As per another legend, the king of celestial deities, Indra slayed a demon Dwastha, the son of Sukracharya (the Guru of Asuras, the demons) as he was performing a penance to seek superior powers against the Devas. Indra incurred Brahmatti Dosha, a sin attained for slaying the Brahmin. He roamed around a lot of places for doing penance and finally on the advice of Brihaspathi, he landed at Papanasam. Since his sin (Papam locally) was expiated in this place, it came to be known as Papanasam.

==Temple structure==
The temple has a conch-shaped temple (prakaram (closed precincts of a temple)) plan and is referred to as Sangakkovil. In the shrine, Shiva showed himself as Brahma and Vishnu. The presiding deity lord Shiva is called as Kuttralanathar and the Ambal-his consort (Parvathy) is called as Kuzhalvaimozhiammai. The Tirikootamandapam here is the site of festivities here. Another shrine of Parvati (Parasakthi) is also of significance here and is regarded as one of the 64 Shakti Peethams. The Chitra Sabhai or the hall of pictures is located in a picturesque locale away from the main temple. Architecturally the Chitrasabha resembles that of the other Nataraja Sabhas elsewhere in Tamil Nadu, and its interior is decked with hundreds of murals, depicting images from the Indian epics. Natarajar is brought here during festivals from the Kurumpalaveesar temple. The sthala vriksham is Kurum Palaa and the Theertham is Chitranadhi. Nataraja is sported with Nritya Thandavam posture.

==Poems on this temple==
Tirikootaraasappa kavirayar's well known work Kutrala Kuravanji glorifies this shrine.
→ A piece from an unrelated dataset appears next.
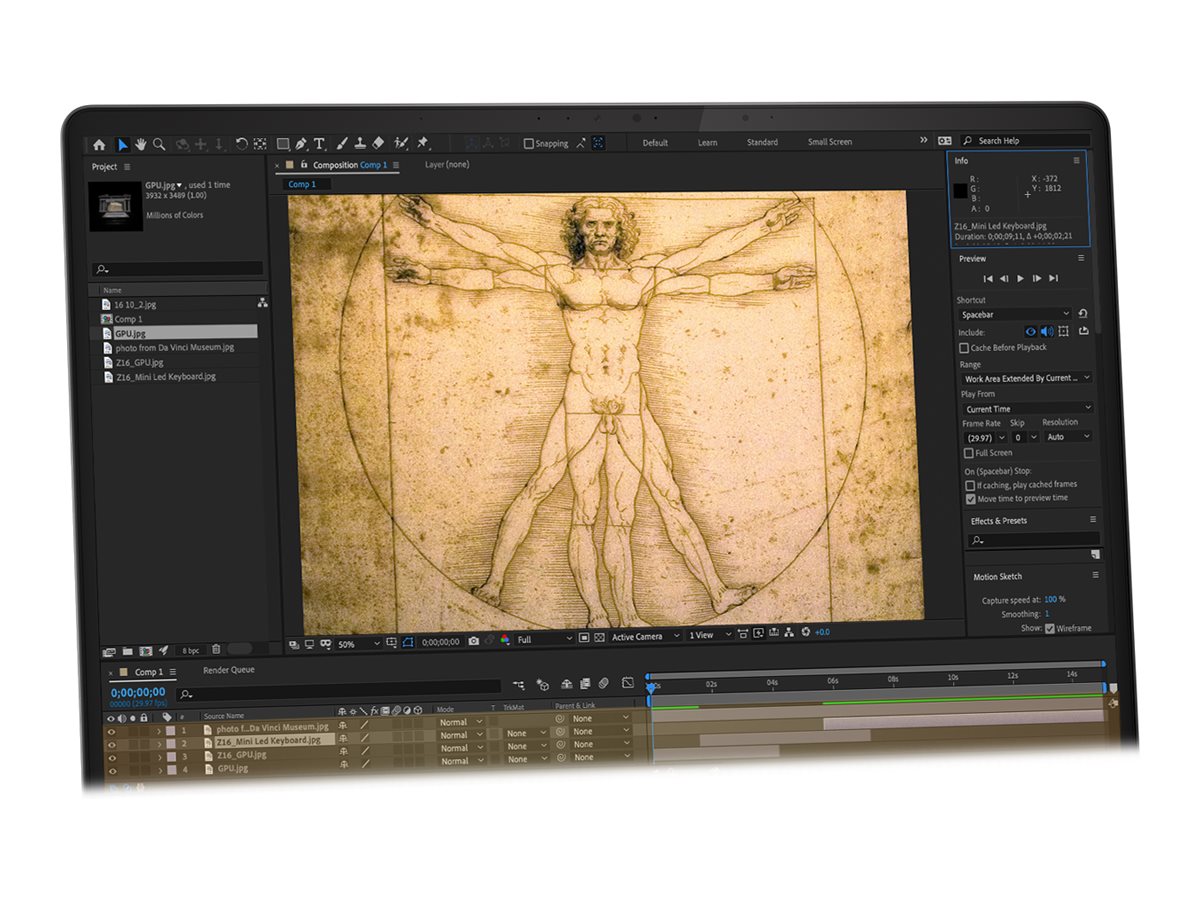Check the Full Screen option

[x=968, y=453]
Kurumpalaveesar, sung in Tevaram was done by Sambandar. It is one of the shrines of the 275 Paadal Petra Sthalams.

==Festivals==
Arudra Darisanam is celebrated in the Chitrasabha, and the Taandava Deepa Aradhanai carried out then is of significance here. In the annual festival Shiva appears as Bhrama, Vishnu, Rudra, Eswara, Sadasiva and Subramanya. Other festivals celebrated here are Vasanta Utsavam in Chittirai, Pavitrotsavam in Kartikai, Navaratri, Skanda Sashti, Chittirai Vishu and Aippasi Vishu. The ivory chariot used in processions is of great beauty.

==Location==
This temple is located roughly 5 km from Tenkasi. Tenkasi is connected with other parts of Tamil Nadu both by road and Train. Tenkasi can easily be reached by bus from Madurai and Tirunelveli. Bus services from Tenkasi to Courtalam are available. From Kerala through Punalur we can reach Courtalam.